start Data listing
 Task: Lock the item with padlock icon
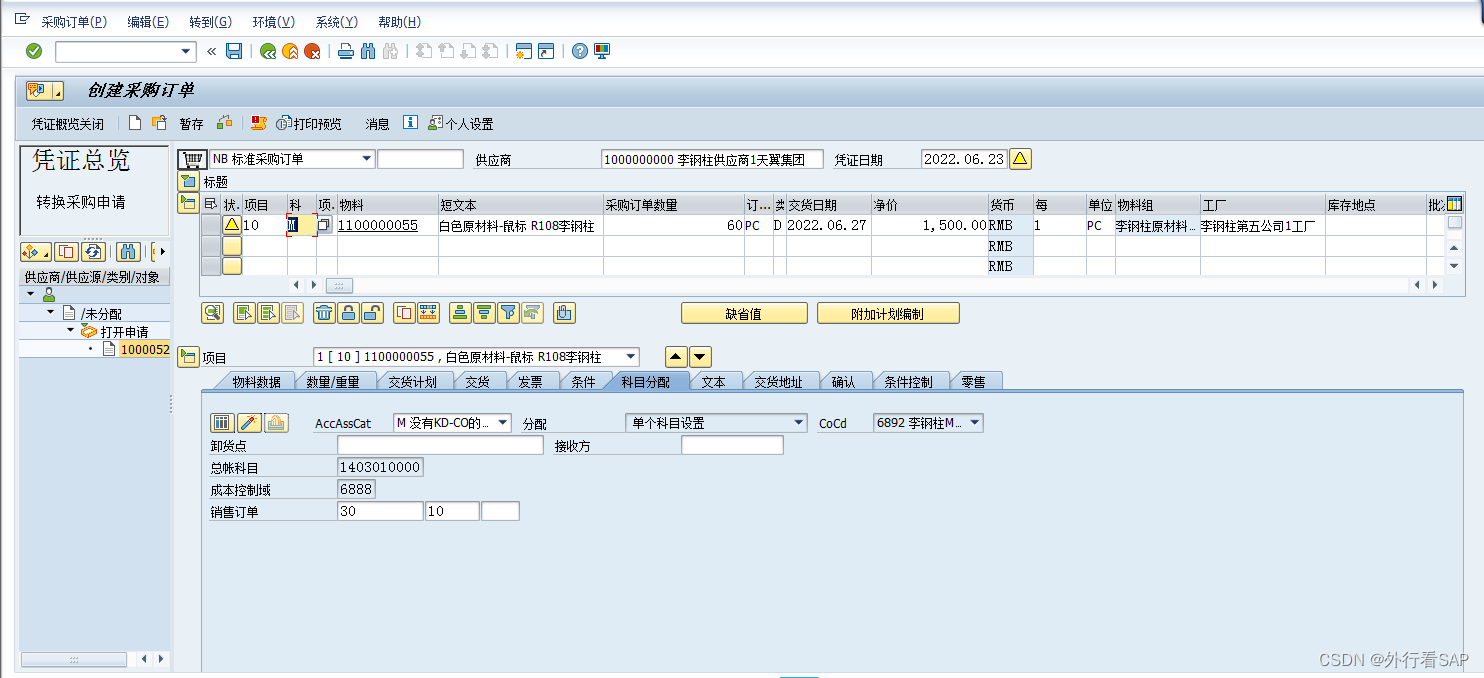pos(348,312)
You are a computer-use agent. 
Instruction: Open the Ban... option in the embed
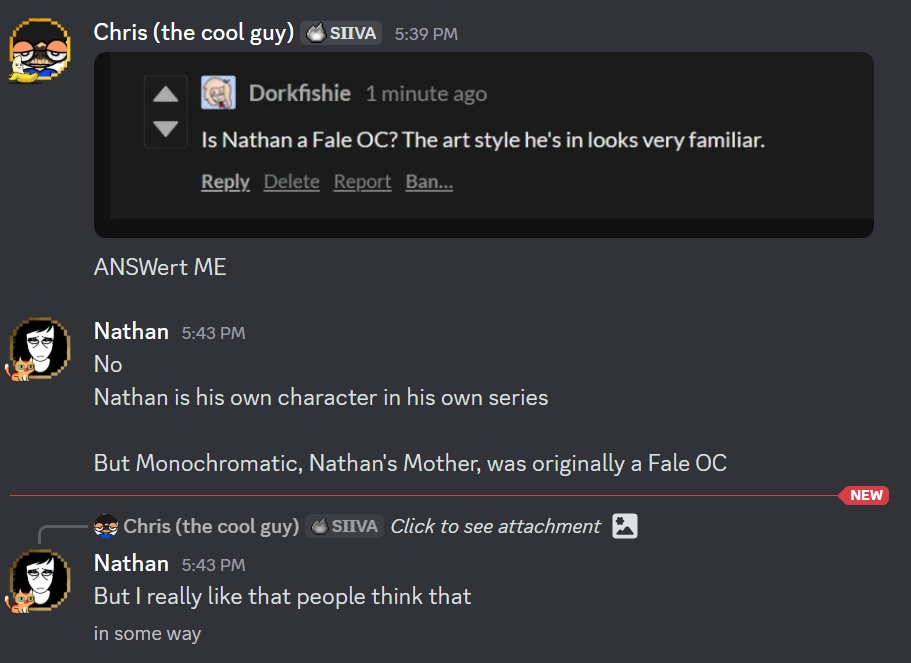pos(429,181)
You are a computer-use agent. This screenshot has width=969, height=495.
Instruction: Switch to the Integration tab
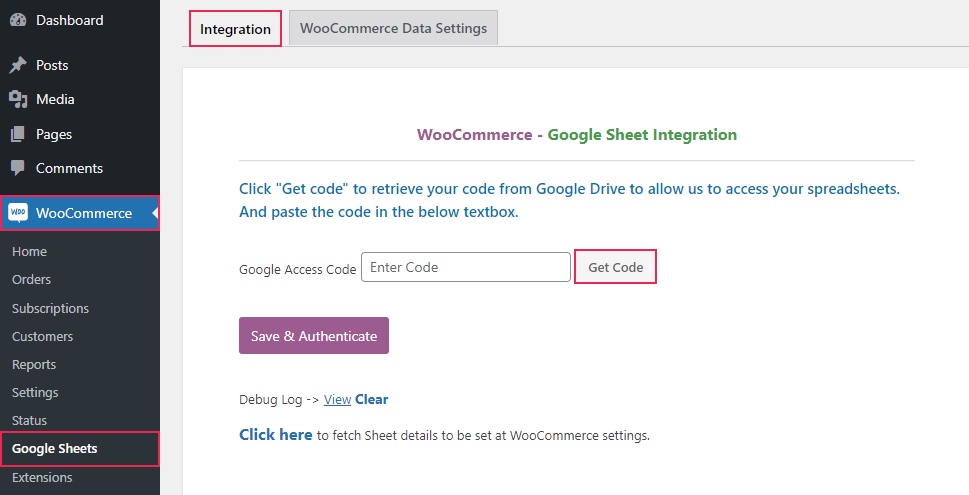click(x=235, y=28)
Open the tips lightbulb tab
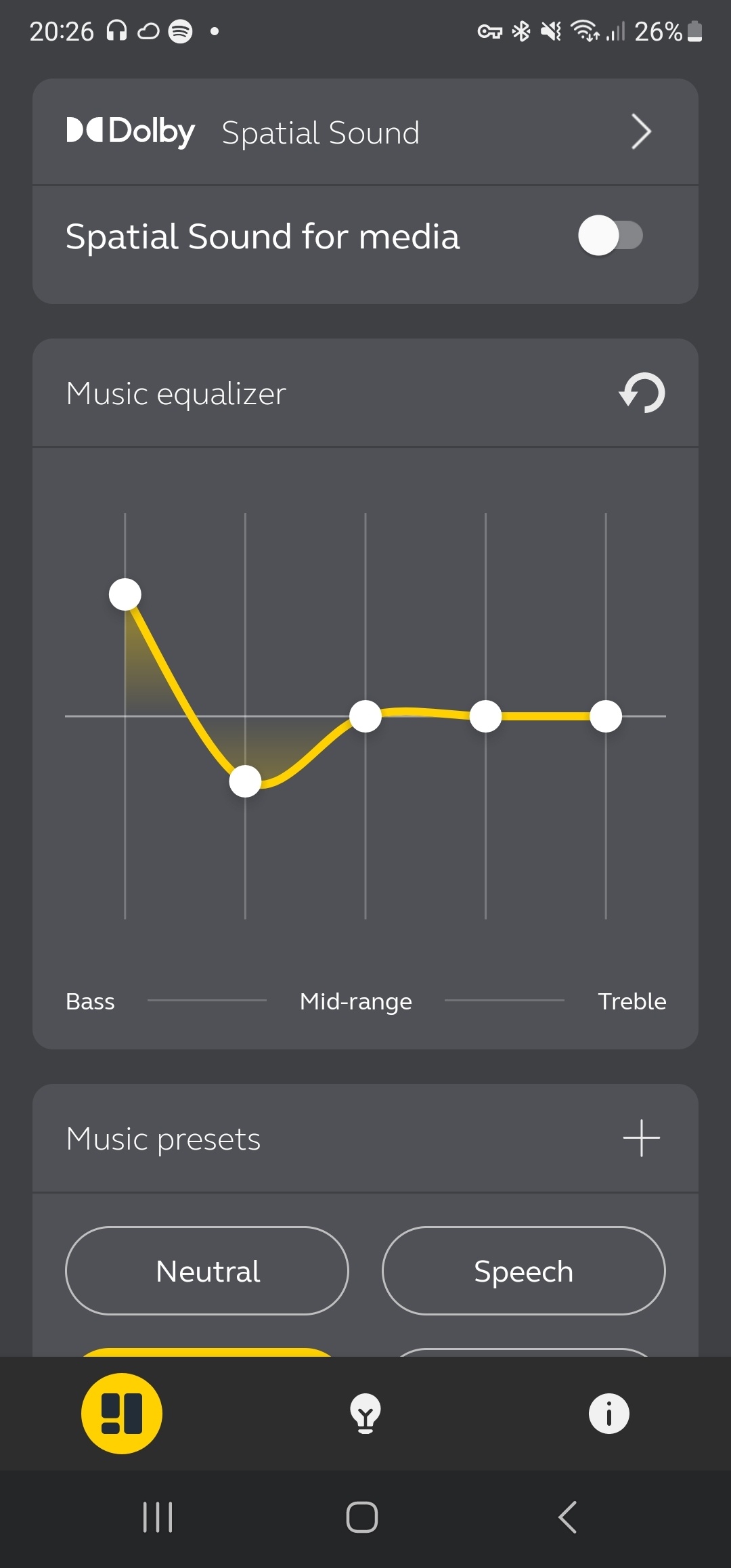 366,1414
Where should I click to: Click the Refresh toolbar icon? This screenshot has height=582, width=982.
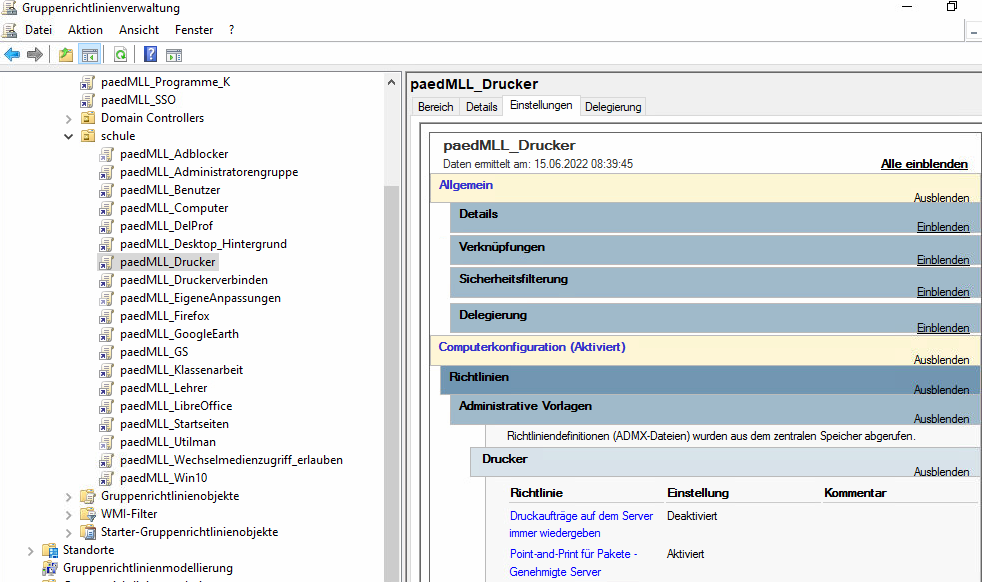point(120,55)
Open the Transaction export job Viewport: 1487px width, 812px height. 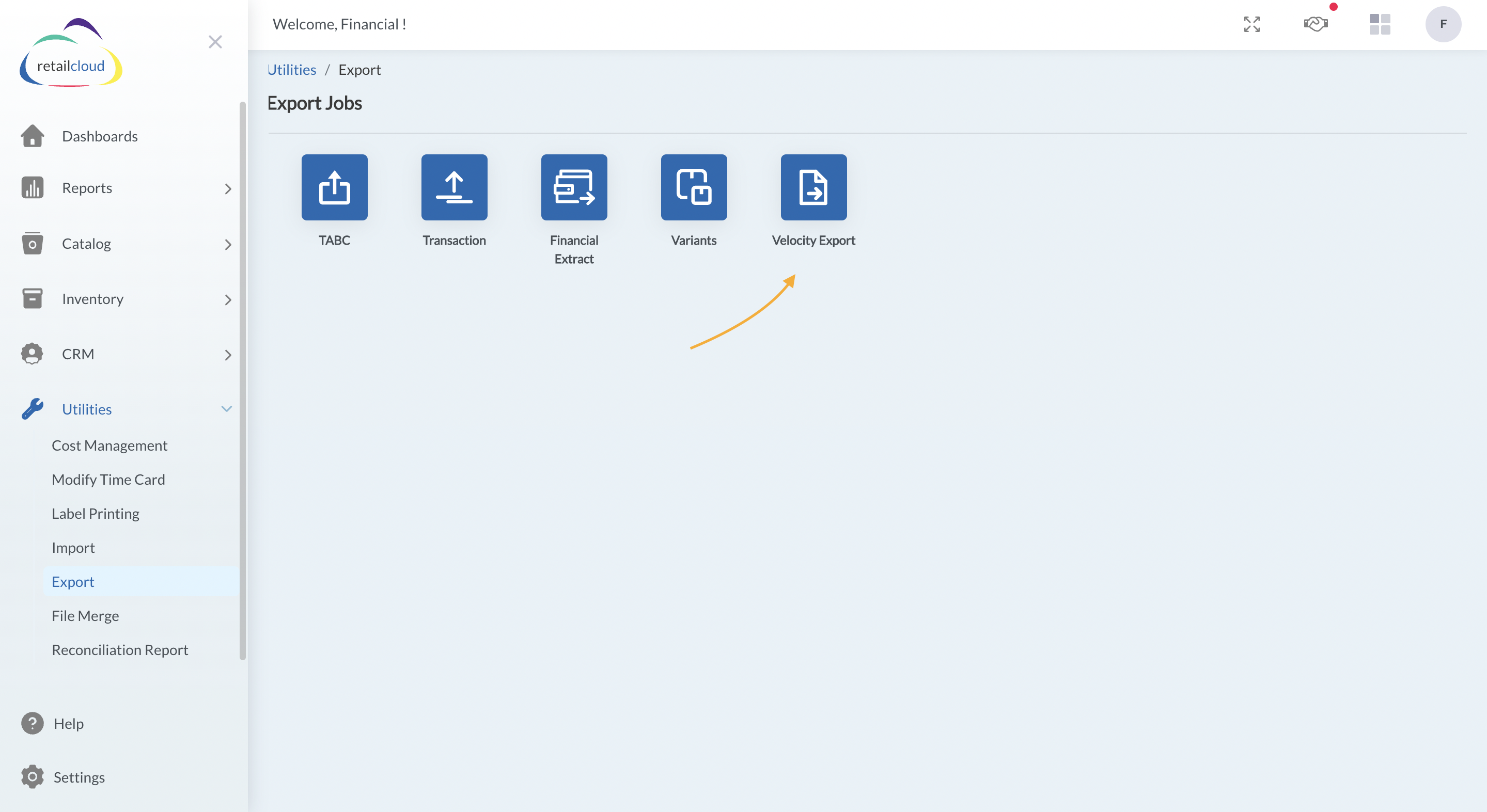[x=453, y=187]
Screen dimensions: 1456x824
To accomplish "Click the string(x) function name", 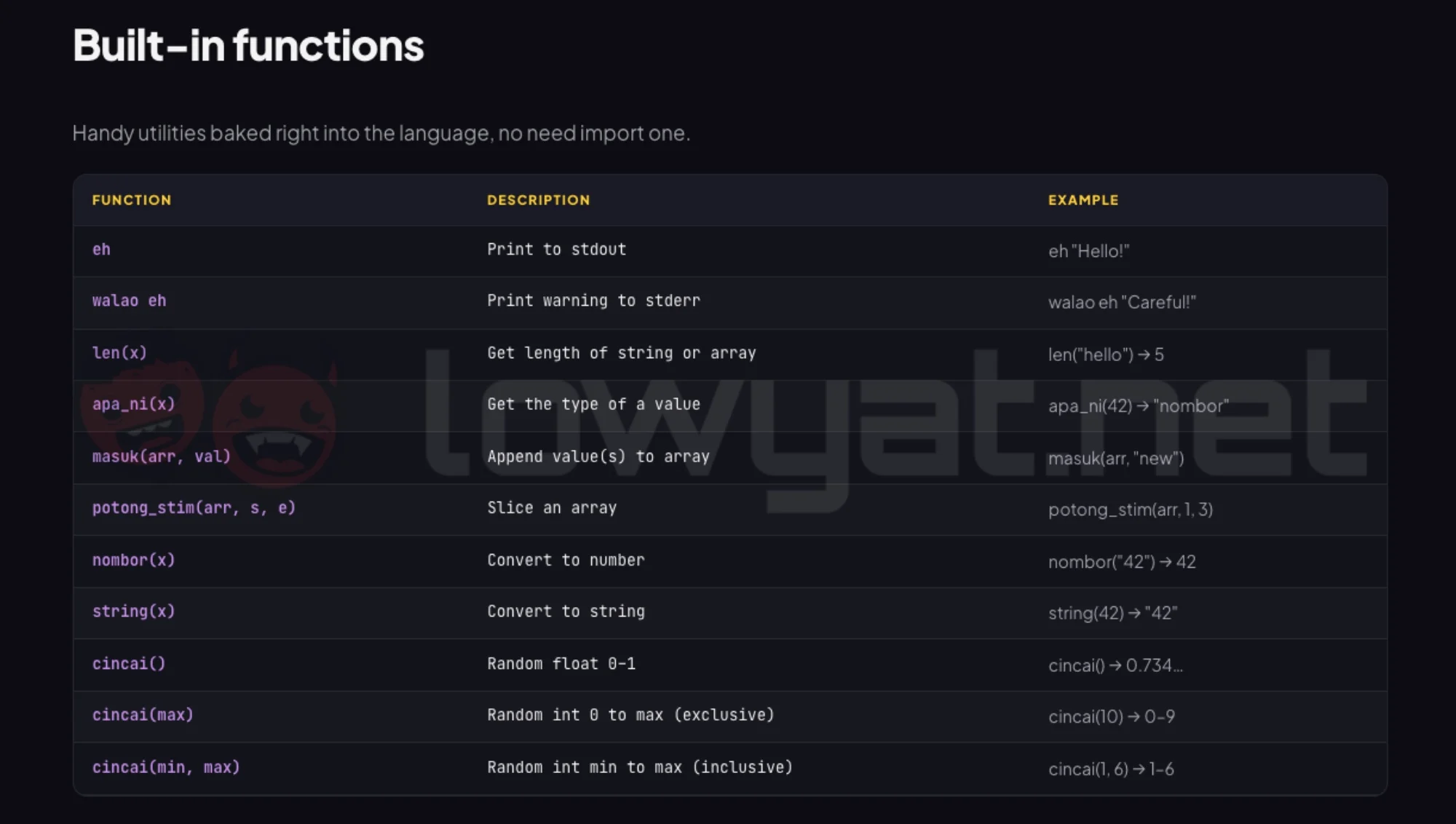I will click(133, 611).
end Data listing
## Do this
Pull out every line of the items above that contains the word "screenshot", and copy each one in full.

## Exercise result
You are a computer-use agent. This screenshot has width=969, height=495.
Where should I click to: Click the Refresh toolbar icon? This screenshot has height=582, width=982.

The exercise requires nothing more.